What the task requires: To answer, print the line containing "617x580 pixels." and each line after it in the listing below, exactly as they stand.

Data supplied:
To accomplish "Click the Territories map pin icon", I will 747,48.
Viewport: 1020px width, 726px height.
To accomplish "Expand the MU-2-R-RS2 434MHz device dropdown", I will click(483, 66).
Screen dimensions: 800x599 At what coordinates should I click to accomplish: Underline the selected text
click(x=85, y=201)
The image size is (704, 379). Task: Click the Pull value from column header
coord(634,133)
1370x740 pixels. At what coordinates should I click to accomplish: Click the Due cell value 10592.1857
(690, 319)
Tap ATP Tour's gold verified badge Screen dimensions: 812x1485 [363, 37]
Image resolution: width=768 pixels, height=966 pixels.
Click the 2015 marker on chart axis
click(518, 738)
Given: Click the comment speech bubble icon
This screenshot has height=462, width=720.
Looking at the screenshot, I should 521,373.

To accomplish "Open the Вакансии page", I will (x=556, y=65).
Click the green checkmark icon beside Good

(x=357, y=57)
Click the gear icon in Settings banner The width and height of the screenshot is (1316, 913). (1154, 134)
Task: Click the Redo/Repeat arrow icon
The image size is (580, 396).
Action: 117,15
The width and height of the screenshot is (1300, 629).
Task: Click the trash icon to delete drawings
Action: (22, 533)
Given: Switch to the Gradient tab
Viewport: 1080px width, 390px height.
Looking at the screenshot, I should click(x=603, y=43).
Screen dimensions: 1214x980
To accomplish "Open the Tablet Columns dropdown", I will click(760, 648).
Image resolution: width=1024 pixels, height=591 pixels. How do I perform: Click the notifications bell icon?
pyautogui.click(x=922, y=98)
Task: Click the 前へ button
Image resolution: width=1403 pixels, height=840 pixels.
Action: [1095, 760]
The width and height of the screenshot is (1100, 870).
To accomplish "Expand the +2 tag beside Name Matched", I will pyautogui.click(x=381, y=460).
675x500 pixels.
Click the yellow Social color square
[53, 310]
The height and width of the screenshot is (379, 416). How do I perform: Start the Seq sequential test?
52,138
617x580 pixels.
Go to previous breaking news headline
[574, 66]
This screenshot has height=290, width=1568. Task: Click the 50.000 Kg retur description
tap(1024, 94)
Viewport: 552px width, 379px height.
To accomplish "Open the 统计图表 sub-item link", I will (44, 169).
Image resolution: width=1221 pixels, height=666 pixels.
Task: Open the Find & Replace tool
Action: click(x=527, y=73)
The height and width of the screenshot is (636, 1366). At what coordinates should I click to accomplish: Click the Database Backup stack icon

Task solution:
617x580 pixels.
Go to previous breaking news headline
[574, 66]
This screenshot has height=290, width=1568. Task: Click the 50.000 Kg retur description
tap(1024, 94)
Viewport: 552px width, 379px height.
To accomplish "Open the 统计图表 sub-item link", I will (44, 169).
Image resolution: width=1221 pixels, height=666 pixels.
Task: Open the Find & Replace tool
Action: click(x=527, y=73)
The height and width of the screenshot is (636, 1366). At what coordinates should I click to accomplish: Click the Database Backup stack icon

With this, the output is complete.